Nicht zu knacken?

Die Chiffriermaschine Enigma

Durch Tastendruck erzeugt die Enigma einen Geheimtext, der um eine Vielfaches sicherer ist als eine von Hand verschlüsselte Nachricht. Die Technik, so hieß es, sei unschlagbar: Niemand könne den Maschinen-Code brechen. Überzeugt von der Sicherheit der Enigma, setzte das deutsche Militär die Chiffriermaschine daher zur Verschlüsselung geheimer Funksprüche ein. Polnische Kryptografen und britische „Codebreaker“ konnten jedoch einen Großteil der verschlüsselten Geheimnisse trotzdem mitlesen.

Hier erfahren Sie, wie genau die Enigma funktioniert; und wie die Codebreaker den angeblich unschlagbaren Code knackten.

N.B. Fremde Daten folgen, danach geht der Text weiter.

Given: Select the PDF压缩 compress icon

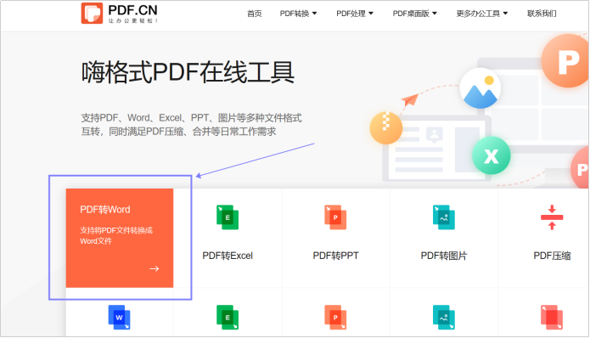Looking at the screenshot, I should click(x=552, y=217).
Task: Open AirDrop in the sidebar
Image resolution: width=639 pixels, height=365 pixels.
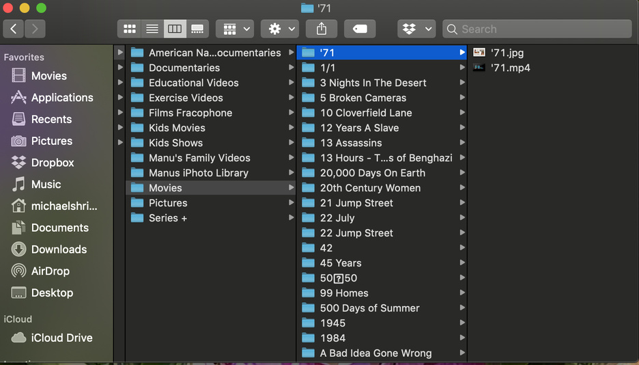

Rotor-Chiffriermaschine „Enigma M3“ mit drei Walzen (Marineausführung), Chiffriermaschinen-Gesellschaft Heimsoeth & Rinke, um 1940
Rotor-Chiffriermaschine „Enigma M3“ mit drei Walzen (Marineausführung), Chiffriermaschinen-Gesellschaft Heimsoeth & Rinke, um 1940. MSPT, Foto: Bert Bostelmann

Das Objekt: Enigma M3

3D-Modell der Enigma

Wie funktioniert die Enigma?

Die Entschlüsselung der Enigma

Helfen Sie den Codebreakern!

Das Objekt: Enigma M3

Anfang des 20. Jahrhunderts entwickelten Ingenieure unabhängig voneinander und in unterschiedlichen Ländern Chiffriermaschinen, die Buchstaben auf Knopfdruck verschlüsselten.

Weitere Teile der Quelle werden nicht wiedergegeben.